- [WORK REQUEST] According to the excerpt about Florida Governor Rick Scott's finances, what total in penalties did the hospital company he once led have to pay?

- [EXCERPT]
● ● ● ●
FL-Sen: In a damning new exposé, the New York Times reports that Republican Gov. Rick Scott's supposedly "blind trust" for his nine-figure fortune is anything but and is actually designed merely to remove the appearance of conflicts of interest while still letting Scott and his wife, Ann, make investment decisions that intersect with public policies the governor is influencing. As a result, Scott's public actions have presented him with many opportunities for personal enrichment.
A first-time candidate in 2010, Scott was a wealthy businessman who once led a hospital company that was caught orchestrating the largest Medicare fraud in U.S. history and got slammed with a record $1.7 billion in penalties. However, Scott repeatedly pleaded the Fifth Amendment and walked away without any punishment—but with a $10 million severance package and stock options worth up to $300 million.
● ● ● ●
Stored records
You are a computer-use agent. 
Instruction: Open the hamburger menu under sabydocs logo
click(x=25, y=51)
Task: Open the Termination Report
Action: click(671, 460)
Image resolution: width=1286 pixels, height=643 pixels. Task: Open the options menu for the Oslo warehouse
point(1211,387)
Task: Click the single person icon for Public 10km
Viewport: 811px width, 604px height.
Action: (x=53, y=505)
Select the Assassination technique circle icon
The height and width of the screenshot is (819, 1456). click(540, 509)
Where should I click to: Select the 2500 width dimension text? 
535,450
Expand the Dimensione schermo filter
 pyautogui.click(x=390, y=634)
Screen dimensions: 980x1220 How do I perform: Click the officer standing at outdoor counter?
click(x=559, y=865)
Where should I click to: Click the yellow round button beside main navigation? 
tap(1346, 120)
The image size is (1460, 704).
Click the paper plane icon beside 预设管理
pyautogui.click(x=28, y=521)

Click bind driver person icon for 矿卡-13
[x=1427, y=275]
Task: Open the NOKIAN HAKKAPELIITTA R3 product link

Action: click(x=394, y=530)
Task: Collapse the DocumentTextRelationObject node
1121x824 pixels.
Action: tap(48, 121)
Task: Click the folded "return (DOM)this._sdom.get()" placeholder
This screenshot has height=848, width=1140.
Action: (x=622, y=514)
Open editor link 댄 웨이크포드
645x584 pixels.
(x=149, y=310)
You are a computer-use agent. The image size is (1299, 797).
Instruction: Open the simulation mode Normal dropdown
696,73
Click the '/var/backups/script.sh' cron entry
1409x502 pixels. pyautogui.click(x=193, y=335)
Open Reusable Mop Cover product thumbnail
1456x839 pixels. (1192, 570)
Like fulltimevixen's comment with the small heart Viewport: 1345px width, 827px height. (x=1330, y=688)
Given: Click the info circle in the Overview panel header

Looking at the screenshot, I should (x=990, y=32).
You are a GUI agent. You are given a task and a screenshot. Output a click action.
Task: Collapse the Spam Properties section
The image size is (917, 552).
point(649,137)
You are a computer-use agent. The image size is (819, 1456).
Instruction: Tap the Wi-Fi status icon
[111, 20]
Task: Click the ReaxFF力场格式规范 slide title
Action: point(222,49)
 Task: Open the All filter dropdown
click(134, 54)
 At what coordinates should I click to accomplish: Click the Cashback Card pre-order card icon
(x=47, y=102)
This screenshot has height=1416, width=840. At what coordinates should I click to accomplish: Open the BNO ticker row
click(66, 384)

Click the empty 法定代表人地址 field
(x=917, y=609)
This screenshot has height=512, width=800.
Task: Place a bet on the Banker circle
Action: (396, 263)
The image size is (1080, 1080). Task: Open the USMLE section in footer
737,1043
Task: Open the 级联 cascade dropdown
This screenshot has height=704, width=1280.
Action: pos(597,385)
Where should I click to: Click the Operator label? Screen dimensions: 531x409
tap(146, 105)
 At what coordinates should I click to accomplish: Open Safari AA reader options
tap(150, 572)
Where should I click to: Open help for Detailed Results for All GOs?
● ● ● ●
- [SOLVED EXERCISE] A record $1.7 billion.